Contribution à l'histoire de la critique interne

L'institution psychanalytique qui charrie des lambeaux d'autoritarisme est encore monothéiste. Dans ce sens, elle détruit ce qu'elle crée, elle saborde ce qu'elle transmet. C'est dans ce sens aussi que j'affirme que l'institution attaque sa formation et ceux qu'elle forme, ou bien en les excluant ou bien en les homogénéisant. Le projet d'institutionnalisation de la psychanalyse crée immédiatement l'état de siège1.

Qui sont Les pires ennemis de la psychanalyse ? Ceux qui censurent la critique ou qui rejettent tout discours hétérogène, répond Prado de Oliveira. Ils campent dans leurs certitudes empruntant à l'idéologie et au religieux leurs modalités défensives … ou offensives. Les crises et scissions qui jalonnent l'histoire de la psychanalyse, sa mort sans cesse annoncée, pourraient donc venir du rejet de l'altérité et d'un défaut dans la symbolisation de la figure paternelle. Paradoxe : c'est à travers le lien identificatoire à Freud, à un Freud méfiant et guerrier, que le psychanalyste devient l'ennemi de la discipline qu'il défend par ailleurs.

L'institutionnalisation de la psychanalyse qui a pour mission de protéger et de perpétuer la pensée de Freud, de produire des analystes et de les inscrire hiérarchiquement contribuerait également à la détruire. «Le "purement psychique" ou la "psychanalyse pure" sont non seulement des leurres et des fautes méthodologiques, mais correspondent à une ambition essentiellement religieuse, ayant le romantisme piétiste comme ancêtre,2» écrit fort judicieusement Prado de Oliveira. La difficulté est de penser par soi-même, ajouterais-je.

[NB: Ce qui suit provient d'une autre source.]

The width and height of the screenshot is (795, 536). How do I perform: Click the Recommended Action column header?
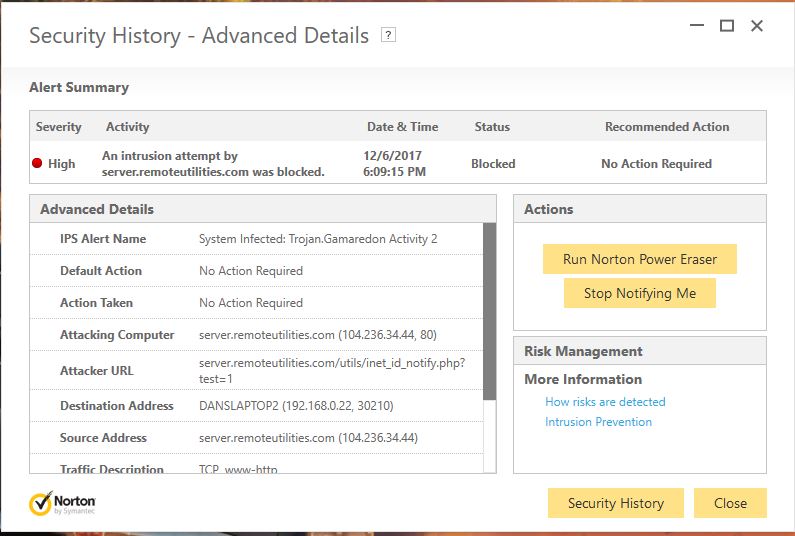(667, 127)
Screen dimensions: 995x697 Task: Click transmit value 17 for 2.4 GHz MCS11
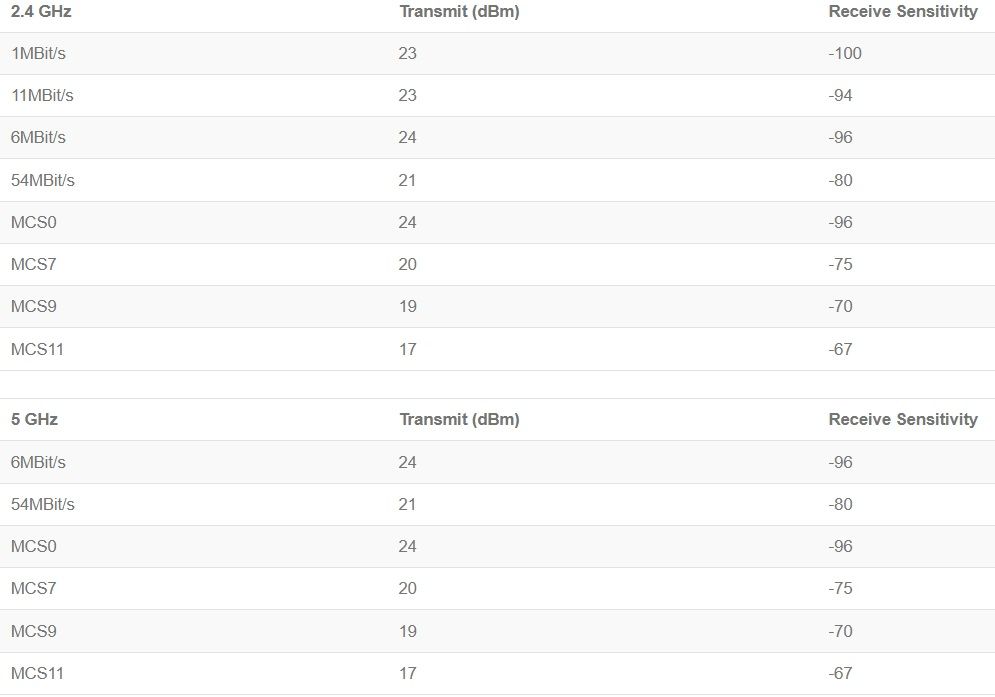[407, 350]
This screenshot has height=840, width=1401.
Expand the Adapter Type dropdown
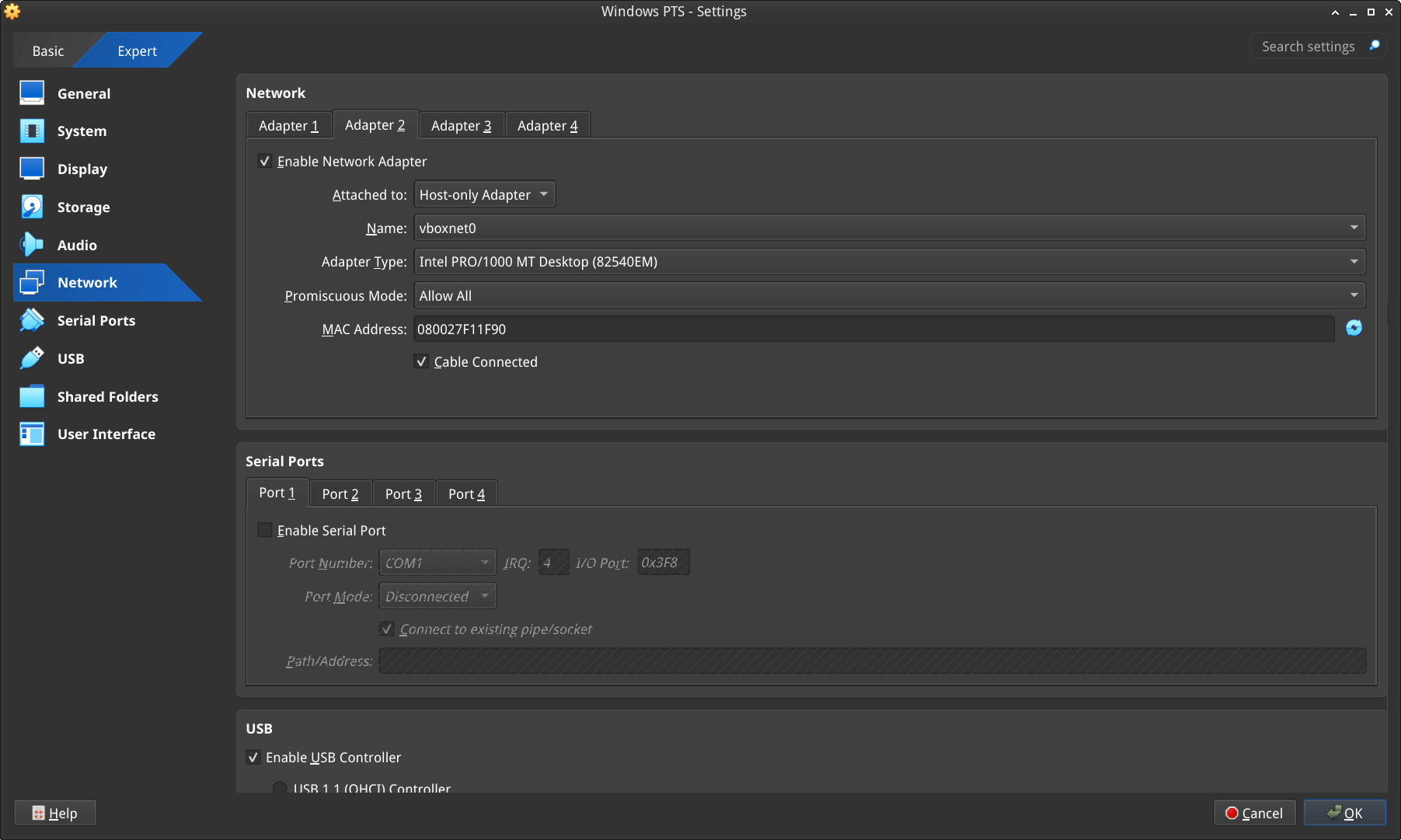(x=889, y=262)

Ce n'est pas le cas de Prado de Oliveira. Son essai Les ennemis de la psychanalyse témoigne d'une pensée créatrice articulée à son propre parcours analytique et à une vaste culture psychanalytique. Le lecteur y découvre les voies singulières d'un «devenir-analyste» avec en parallèle des révélations sur l'histoire de la formation des analystes et «le refoulement des textes critiques de la psychanalyse venant des analystes eux-mêmes», jusqu'à une interrogation sur la propre place de l'auteur au sein d'un groupe analytique.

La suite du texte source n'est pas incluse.